Presentation on theme: "An evaluation paper, as the very name suggests, has to do with making judgments about the worth of something. We make value judgments every day, about."— Presentation transcript:
An evaluation paper, as the very name suggests, has to do with making judgments about the worth of something. We make value judgments every day, about the people we meet, the books we read, the Internet sites we access, the movies we watch, the clothes we wear, the restaurants where we eat, the coffee we drink, the paintings we look at, etc.
Evaluating is an important aspect of academic life, where we have to make decisions about the ideas we confront, the theories we discuss, the literature we read, the facts and statistics we discover, etc. In an evaluation paper, therefore, it is important, first and foremost to establish the criteria (the standards) by which we judge. If we claim that a restaurant is “excellent,” that claim makes sense only if the hearer understands the standards by which we judge, i.e., if he or she clearly comprehends what constitutes excellent, as opposed to merely good, mediocre, or poor.
I once had the pleasure of hosting a 14-year-old on a visit to Los Angeles. After two grueling days at Magic Mountain, I took him to the Norton Simon Museum. I was admiring a painting by Monet when he walked up and said, with all the certainty of youth, “That is a bad painting.”
“Why?” I asked. “Easy,” he said. “No detail.” When asked to show me a good painting, he dragged me back to the Dutch Masters and pointed out a painting of the wharves in Venice, exhibiting meticulous detail—the sort of detail visible in the accompanying painting by Molenaer:
In his way, that fourteen-year-old boy established his criteria extremely well, in that he expressed what he didn’t appreciate and then showed me what he valued in a painting. In the same way, but in greater detail, I will expect you, in the Evaluation Paper, to establish your criteria and to show me why it is that you value (or despise) whatever is under consideration.
If I were to judge a restaurant, I might have very different criteria from a college student. By and large, however, I would judge a restaurant on the basis of the following criteria: The ambiance (lighting, décor, authenticity) The service (promptness, friendliness, professionalism, refills) The selection of items on the menu (variety) The quality of the food (preparation, flavor, appearance) The cost of the food The coffee (flavorful, or just one step up from ditchwater) For my reader to understand my rating system, he must fully understand what it is I’m looking for, and exactly how the restaurant meets my personal criteria.
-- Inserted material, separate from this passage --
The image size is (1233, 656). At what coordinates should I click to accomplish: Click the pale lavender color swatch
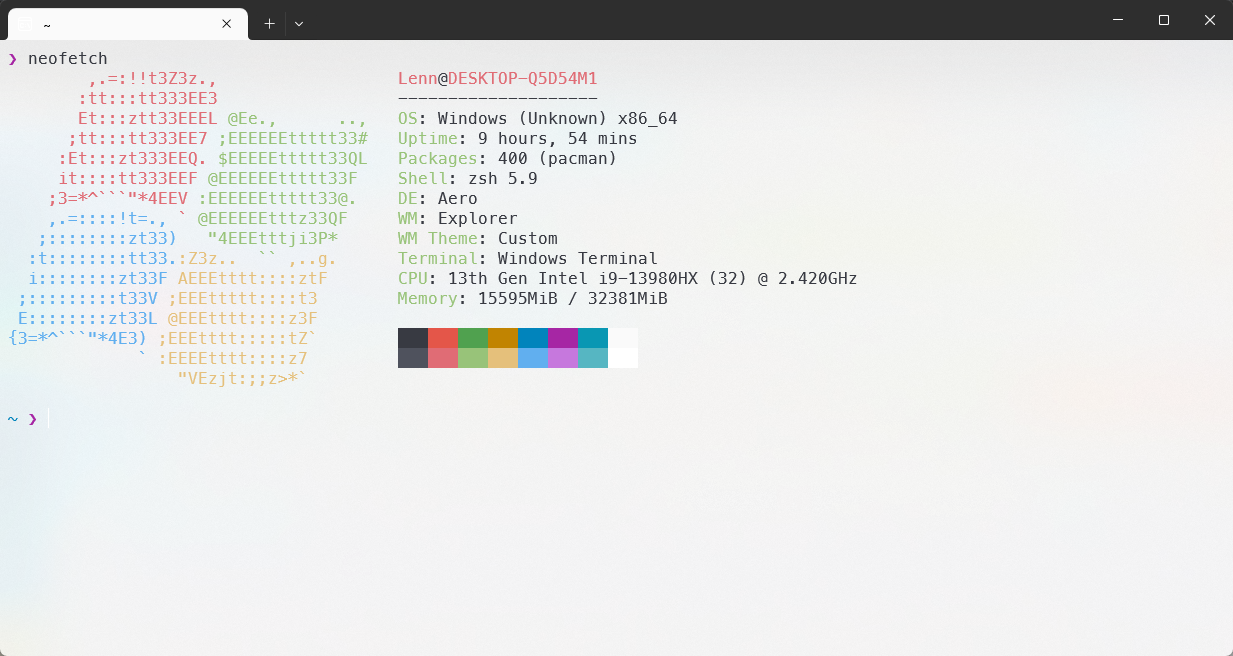pyautogui.click(x=563, y=358)
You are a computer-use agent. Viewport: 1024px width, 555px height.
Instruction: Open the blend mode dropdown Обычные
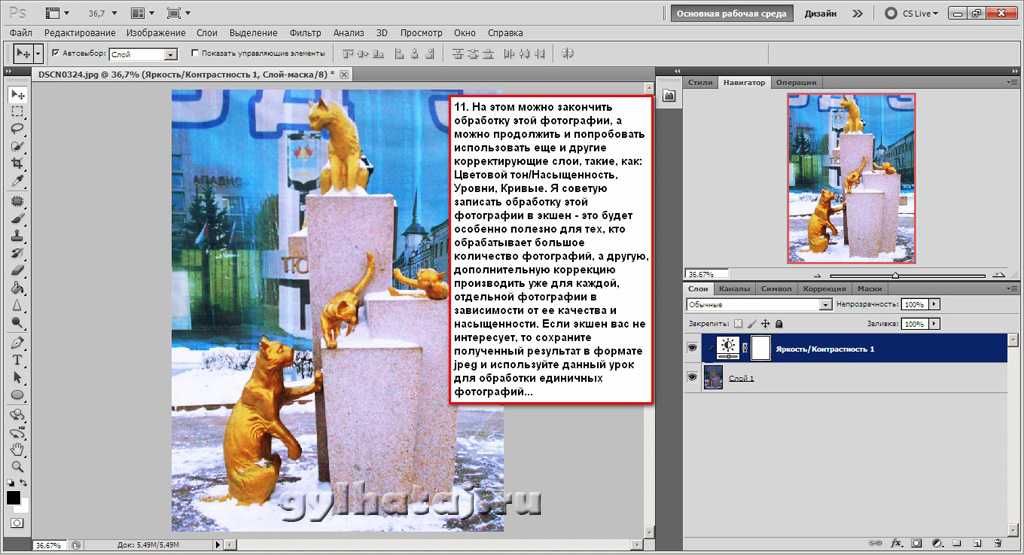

Then—and only then—will he grasp what I mean by excellent.
One effective way of using criteria is as sign-posts in a thesis sentence. Sign-posting allows readers to see the precise direction in which the essay is going, as follows: Brugge Brasserie Likely Broadripple’s best brew pub, Brugge Brasserie combines great service, great food, authentic ambience, and moderate pricing for a truly unique dining experience right here in Indianapolis. And if you’re looking for quality beer, you’ve certainly stumbled upon one of our local treasures.
Clearly, the essay about Brugge Brasserie will contain a paragraph about each of the criteria as follows: Service Food Ambience Pricing Beer The structure is neat, predictable and readily understood by the reader, and it gives the writer a base around which to build the essay.
If criteria are not established, you may find yourself at cross- purposes when evaluating. One who claims, for example, that President Clinton was an excellent President might find himself shot down if he doesn’t specify that he is juding the President’s performance on the basis of the economy, and not on the basis of his affair with Monica Lewinsky!
In writing an evaluation, therefore, it is imperative that you make your criteria clear at the very outset, and then show the reader precisely how the restaurant (or movie, or martini, or work of art, or political candidate) meets your pre- established criteria. You are welcome to evaluate anything of interest to you, and various choices are outlined on the evaluation paper handout. I have seen evaluations of everything from works of art, to the perfect music for a strip-tease, and everything in-between. Perhaps my favorite evaluation paper, over the years, was one entitled “The Quest for the Perfect Margarita.” This final essay is perhaps the most pleasant to prepare, so enjoy the experience, and be playful. Although I discourage the use of “I” in academic papers, it is appropriate to use the personal pronoun here—but do so sparingly. Enjoy.
PowerPoint Presentation by Mark A. Spalding, BA, MEd, MA (2008).